GENERAL SCIENTIFIC SUMMARY Introduction and background. Research on nanomagnetism is of direct relevance for nanoelectronics, e.g., magnetic data storage and spintronics. Whereas bulk materials can be adequately investigated by standard magnetometry and magnetic imaging techniques, study of the spin-dependent properties of their nanosized counterpart requires the use of local probes. Here, we have probed the magnetism of Co nanoparticles (NPs), which self-organize on a Au(111) surface, by means of spin-dependent scanning tunneling microscopy (STM) and spectroscopy (STS) in a broad energy range. Although Co NPs on Au(111) have already been predicted to exhibit a spin-polarized character, detailed experimental investigations of their spin-resolved electronic structure are still lacking.

Main results. The 'herringbone' reconstructed Au(111) surface was used as a template for the growth of bilayer Co NPs that have a somewhat monodisperse size distribution and are equidistantly arranged on the Au(111) surface. Our measurements provide direct evidence for the existence of localized d-states of minority and majority character that govern the spin polarization of the NPs below the Fermi level.
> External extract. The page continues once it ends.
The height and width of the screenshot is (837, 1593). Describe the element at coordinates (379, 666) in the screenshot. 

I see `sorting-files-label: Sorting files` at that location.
Furthermore, the discrete electronic states resulting from the spatially confined sp-like Co surface state electrons above the Fermi level are found to be of majority character.

Wider implications. Co NPs can be considered as potential building blocks for future magnetic data storage devices. Whereas their electronic properties are dominated by complex quantum confinement phenomena, our measurements reveal that these particles still exhibit a net magnetization at low temperatures, which is governed by the effective spin polarization of their quantized electronic states.

Figure. A 50 × 50 nm² image of self-organized Co nanomagnets on Au(111). Blue and red color depicts either the upward or downward oriented magnetization of the nanoparticles.